TASK ITEM :: The answer must be every line of the data that holds the word "navigation".

[AVAILABLE RECORDS — start]

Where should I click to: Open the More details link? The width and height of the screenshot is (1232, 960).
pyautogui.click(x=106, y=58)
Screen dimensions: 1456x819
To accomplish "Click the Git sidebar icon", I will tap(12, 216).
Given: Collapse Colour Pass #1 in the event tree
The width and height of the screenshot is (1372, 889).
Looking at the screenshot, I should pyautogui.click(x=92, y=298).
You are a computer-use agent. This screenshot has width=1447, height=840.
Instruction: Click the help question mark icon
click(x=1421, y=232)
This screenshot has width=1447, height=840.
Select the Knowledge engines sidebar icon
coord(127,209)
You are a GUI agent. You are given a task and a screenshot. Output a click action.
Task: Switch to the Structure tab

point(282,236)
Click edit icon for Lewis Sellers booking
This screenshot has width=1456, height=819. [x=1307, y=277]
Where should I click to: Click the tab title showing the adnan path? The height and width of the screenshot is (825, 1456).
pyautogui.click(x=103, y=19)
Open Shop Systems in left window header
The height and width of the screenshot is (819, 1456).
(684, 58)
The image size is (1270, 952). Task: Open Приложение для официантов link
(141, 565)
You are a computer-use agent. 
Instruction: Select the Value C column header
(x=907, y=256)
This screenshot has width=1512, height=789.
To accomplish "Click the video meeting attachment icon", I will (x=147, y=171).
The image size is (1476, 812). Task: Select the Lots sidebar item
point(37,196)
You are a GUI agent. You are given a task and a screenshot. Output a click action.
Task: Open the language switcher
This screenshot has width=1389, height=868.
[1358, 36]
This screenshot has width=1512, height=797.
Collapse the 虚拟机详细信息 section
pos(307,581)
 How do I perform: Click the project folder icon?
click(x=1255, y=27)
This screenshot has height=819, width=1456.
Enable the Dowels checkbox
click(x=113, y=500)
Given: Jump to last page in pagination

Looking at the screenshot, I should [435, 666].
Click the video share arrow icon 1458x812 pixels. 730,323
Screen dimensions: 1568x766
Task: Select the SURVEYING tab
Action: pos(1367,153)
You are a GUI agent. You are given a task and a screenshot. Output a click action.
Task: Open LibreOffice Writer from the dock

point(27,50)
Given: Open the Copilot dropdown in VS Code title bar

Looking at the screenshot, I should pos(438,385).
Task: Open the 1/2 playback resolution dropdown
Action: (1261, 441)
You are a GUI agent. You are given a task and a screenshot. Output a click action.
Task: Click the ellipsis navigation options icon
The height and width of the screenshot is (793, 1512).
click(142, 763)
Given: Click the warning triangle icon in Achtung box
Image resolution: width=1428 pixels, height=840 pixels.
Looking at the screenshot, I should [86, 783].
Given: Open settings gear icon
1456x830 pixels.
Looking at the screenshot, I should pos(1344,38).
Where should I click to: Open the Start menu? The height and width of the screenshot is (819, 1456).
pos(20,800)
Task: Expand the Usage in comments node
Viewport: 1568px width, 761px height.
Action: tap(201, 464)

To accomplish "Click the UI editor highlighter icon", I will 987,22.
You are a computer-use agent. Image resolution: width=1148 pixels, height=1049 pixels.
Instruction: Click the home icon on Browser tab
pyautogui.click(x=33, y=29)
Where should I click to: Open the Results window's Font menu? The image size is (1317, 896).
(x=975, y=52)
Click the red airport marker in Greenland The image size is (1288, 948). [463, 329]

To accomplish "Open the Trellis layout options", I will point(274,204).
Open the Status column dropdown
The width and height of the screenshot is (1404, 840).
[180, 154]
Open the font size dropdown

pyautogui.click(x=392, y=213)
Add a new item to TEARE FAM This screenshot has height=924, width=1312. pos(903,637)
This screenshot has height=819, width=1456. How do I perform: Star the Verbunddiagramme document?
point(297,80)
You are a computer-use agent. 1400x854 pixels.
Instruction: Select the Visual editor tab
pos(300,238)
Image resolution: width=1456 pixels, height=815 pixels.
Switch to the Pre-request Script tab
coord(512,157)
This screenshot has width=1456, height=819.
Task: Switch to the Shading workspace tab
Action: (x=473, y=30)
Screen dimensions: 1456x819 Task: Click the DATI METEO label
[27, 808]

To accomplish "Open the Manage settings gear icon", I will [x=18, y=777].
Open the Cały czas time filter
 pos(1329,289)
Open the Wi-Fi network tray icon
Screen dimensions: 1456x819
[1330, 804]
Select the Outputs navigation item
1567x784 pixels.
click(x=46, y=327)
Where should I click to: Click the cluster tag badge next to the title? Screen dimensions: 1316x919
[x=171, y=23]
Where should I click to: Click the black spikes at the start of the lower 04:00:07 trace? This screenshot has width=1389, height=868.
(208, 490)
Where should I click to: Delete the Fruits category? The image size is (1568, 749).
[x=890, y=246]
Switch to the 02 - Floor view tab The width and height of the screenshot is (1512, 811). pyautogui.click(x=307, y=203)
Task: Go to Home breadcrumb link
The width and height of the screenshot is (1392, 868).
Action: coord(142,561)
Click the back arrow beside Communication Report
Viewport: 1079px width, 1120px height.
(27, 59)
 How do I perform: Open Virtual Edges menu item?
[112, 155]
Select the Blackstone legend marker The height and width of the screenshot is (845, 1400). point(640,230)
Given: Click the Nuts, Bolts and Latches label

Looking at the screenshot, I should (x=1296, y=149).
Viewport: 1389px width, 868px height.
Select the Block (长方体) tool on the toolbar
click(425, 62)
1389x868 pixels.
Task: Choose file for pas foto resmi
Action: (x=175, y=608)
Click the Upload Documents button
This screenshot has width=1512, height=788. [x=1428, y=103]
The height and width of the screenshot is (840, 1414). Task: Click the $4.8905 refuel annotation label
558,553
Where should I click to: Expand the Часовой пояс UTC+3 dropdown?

[AVAILABLE RECORDS — finish]

RESULT FOR THIS TASK ::
Task: Click the ellipsis navigation options icon
Select the Outputs navigation item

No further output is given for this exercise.